Logo

Debate sobre PLR marca a terceira negociação com o BNB

A discussão sobre o modelo de distribuição da Participação nos Lucros e Resultados (PLR) foi om tema centra da terceira rodada de negociação entre a Comissão Nacional dos Funcionários (CNFBNB) e a direção do Banco do Nordeste do Brasil (BNB), realizada nesta quinta-feira (23/7), em Fortaleza. O encontro marcou o início dos debates das cláusulas econômicas da minuta de reivindicações do funcionalismo.

23.7.26 3 negociacao bnb b3a8f

Durante a negociação, os representantes dos funcionários reforçaram a importância da manutenção do atual modelo de PLR, que foi amplamente defendida pelos trabalhadores durante o dia de mobilização, realizado nesta quinta em todas as bases de atuação do banco.

“Os funcionários do BNB na Bahia e Sergipe participaram ativamente da mobilização. Na Bahia foram realizadas manifestações em 36 das 57 agências, além do prédio central do BNB, em Salvador, onde funcionam diversos departamentos. Em Sergipe, teve atividade em 12 das 17 agências e também um café da manhã no prédio central, em Aracaju”, informou o diretor da Federação dos Bancários da Bahia e Sergipe (Feebbase), Waldenir Brito, que integra a CNFBNB.

Apesar da mobilização dos bancários, a direção do BNB ainda não garantiu a manutenção do modelo atual. O banco informou que a PLR dos últimos dois anos teve caráter histórico porque combinou a excepcionalidade da distribuição de 48% dos dividendos com os resultados expressivos alcançados pelo BNB. Segundo o banco, estão sendo feitos esforços para garantir a manutenção desse modelo, com expectativa de resposta positiva até o fim da campanha salarial.

A diretora de Administração e TI, Ana Teresa Barbosa, solicitou que o debate sobre a PLR seja retomado após a divulgação do balanço semestral do BNB, prevista para ocorrer até o fim da primeira quinzena de agosto. Para ela, os números do semestre podem fortalecer a argumentação junto às instâncias governamentais pela autorização do modelo de distribuição.

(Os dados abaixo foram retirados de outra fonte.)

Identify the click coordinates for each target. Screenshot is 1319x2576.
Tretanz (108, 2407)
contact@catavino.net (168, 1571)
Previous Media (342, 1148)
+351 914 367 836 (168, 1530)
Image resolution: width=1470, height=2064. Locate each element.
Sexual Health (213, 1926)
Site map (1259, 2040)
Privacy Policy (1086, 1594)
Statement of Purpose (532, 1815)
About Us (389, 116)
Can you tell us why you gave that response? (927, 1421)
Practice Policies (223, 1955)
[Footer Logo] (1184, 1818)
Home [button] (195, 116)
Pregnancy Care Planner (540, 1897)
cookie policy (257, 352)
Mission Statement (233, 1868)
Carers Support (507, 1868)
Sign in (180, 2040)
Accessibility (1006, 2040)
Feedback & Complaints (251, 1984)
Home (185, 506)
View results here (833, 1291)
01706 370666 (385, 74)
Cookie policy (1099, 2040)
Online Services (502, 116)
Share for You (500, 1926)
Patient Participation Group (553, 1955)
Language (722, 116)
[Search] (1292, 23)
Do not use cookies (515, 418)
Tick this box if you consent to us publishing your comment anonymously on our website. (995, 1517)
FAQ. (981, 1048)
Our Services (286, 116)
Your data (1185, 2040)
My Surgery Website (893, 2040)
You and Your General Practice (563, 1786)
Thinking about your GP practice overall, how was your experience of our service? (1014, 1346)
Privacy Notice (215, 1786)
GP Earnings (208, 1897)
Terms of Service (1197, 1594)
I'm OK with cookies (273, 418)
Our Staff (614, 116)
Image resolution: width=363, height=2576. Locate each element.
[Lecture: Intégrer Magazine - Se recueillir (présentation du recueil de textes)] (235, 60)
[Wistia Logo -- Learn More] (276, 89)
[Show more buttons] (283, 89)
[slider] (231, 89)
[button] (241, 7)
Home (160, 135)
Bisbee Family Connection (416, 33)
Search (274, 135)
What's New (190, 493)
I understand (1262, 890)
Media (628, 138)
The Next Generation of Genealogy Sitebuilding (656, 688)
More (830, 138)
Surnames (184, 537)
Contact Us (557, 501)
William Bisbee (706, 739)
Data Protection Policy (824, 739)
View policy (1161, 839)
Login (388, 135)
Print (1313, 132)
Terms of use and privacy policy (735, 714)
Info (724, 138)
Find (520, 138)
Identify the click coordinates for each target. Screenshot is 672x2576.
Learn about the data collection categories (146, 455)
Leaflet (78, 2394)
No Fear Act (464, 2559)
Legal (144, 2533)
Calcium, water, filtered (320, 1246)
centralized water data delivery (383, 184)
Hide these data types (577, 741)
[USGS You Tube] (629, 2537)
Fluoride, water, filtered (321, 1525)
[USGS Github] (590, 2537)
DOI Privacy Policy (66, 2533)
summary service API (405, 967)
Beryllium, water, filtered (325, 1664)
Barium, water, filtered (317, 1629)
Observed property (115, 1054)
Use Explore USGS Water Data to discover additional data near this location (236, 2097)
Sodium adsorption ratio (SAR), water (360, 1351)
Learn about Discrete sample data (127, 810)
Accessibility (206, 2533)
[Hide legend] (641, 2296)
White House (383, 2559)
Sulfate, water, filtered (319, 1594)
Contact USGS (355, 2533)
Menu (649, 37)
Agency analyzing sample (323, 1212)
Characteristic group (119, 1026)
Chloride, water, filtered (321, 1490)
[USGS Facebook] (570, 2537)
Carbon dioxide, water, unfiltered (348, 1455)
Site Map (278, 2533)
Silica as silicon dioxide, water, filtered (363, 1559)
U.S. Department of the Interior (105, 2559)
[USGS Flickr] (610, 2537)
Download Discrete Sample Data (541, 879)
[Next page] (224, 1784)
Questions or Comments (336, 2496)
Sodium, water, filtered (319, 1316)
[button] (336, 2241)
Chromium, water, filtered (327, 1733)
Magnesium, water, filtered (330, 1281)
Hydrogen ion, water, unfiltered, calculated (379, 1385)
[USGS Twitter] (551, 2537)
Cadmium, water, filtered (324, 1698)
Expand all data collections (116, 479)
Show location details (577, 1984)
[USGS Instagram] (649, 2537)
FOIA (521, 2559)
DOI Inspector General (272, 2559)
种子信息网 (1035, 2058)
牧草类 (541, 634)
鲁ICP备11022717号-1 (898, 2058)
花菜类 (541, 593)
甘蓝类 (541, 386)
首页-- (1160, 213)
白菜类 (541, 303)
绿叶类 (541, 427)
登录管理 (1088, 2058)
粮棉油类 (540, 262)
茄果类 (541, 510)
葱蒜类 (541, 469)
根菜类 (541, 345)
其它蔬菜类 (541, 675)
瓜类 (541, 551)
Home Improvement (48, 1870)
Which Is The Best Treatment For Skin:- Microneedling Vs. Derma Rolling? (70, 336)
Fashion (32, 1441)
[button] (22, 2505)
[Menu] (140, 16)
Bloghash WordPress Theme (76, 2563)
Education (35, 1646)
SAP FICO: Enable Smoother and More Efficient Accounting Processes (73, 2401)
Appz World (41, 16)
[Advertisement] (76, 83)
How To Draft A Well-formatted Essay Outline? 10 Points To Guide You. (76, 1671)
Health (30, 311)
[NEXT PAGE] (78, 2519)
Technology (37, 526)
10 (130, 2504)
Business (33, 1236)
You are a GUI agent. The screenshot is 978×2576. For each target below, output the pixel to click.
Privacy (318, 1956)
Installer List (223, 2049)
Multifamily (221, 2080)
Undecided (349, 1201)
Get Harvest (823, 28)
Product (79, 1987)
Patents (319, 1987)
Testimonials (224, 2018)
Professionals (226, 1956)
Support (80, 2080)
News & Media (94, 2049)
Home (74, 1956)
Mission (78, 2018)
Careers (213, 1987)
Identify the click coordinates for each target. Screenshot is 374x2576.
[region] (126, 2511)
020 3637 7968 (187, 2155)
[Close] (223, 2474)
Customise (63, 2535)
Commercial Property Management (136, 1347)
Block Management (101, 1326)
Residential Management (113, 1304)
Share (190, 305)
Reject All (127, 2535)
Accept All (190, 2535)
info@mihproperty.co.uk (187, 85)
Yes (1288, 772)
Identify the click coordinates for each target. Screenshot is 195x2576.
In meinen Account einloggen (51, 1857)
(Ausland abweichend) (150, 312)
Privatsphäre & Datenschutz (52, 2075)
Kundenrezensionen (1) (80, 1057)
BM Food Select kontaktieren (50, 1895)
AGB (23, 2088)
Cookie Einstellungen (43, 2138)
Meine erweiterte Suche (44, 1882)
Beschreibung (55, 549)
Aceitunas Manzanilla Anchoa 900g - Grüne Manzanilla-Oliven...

Além da manutenção do modelo atual, os funcionários reivindicam o pagamento da PLR no primeiro dia útil após a publicação do balanço, a ampliação do montante de distribuição para 75% dos dividendos, o aumento do teto individual para sete salários e uma PLR Social linear de 7%. “Pelo papel social que o banco desempenha e por seu caráter de banco de desenvolvimento, o funcionário do BNB merece ser valorizado”, destacou Robson Araújo, coordenador da CNFBNB.

PCR volta à mesa

A Comissão Nacional voltou a questionar o banco sobre a tramitação da proposta de revisão do Plano de Cargos e Remuneração (PCR). O BNB informou que há um empecilho legal para aprovação do plano neste ano em razão do período eleitoral, mas se comprometeu a apresentar às entidades sindicais as linhas gerais da proposta na próxima reunião. O banco também afirmou que segue envidando esforços para aprovar a proposta tão logo seja possível retomar o debate com as instâncias federais.

A CNFBNB defendeu ainda que o piso salarial seja equivalente ao salário mínimo calculado pelo Dieese e cobrou que, para fins de promoção, sejam descontados apenas os dias de afastamento que ultrapassarem 180 dias, como ocorre atualmente na Caixa. Segundo Robson Araújo, a regra atual prejudica muitos trabalhadores, pois afastamentos por saúde a partir de 16 dias no ano já podem levar à perda da promoção.

A Comissão Nacional informou ainda que o plano de funções também deverá entrar em debate nas próximas rodadas de negociação.

Os bancários da Bahia e Sergipe foram representados na negociação pelo diretor da Feebbase Waldenir Britto; pela diretora do Sindicato da Bahia Jeane Marques e pelo diretor do Sindicato de Sergipe João Welligton.

Próxima rodada

A próxima rodada de negociação tem indicativo para o dia 6 de agosto, em Fortaleza, e dará continuidade ao debate das cláusulas econômicas.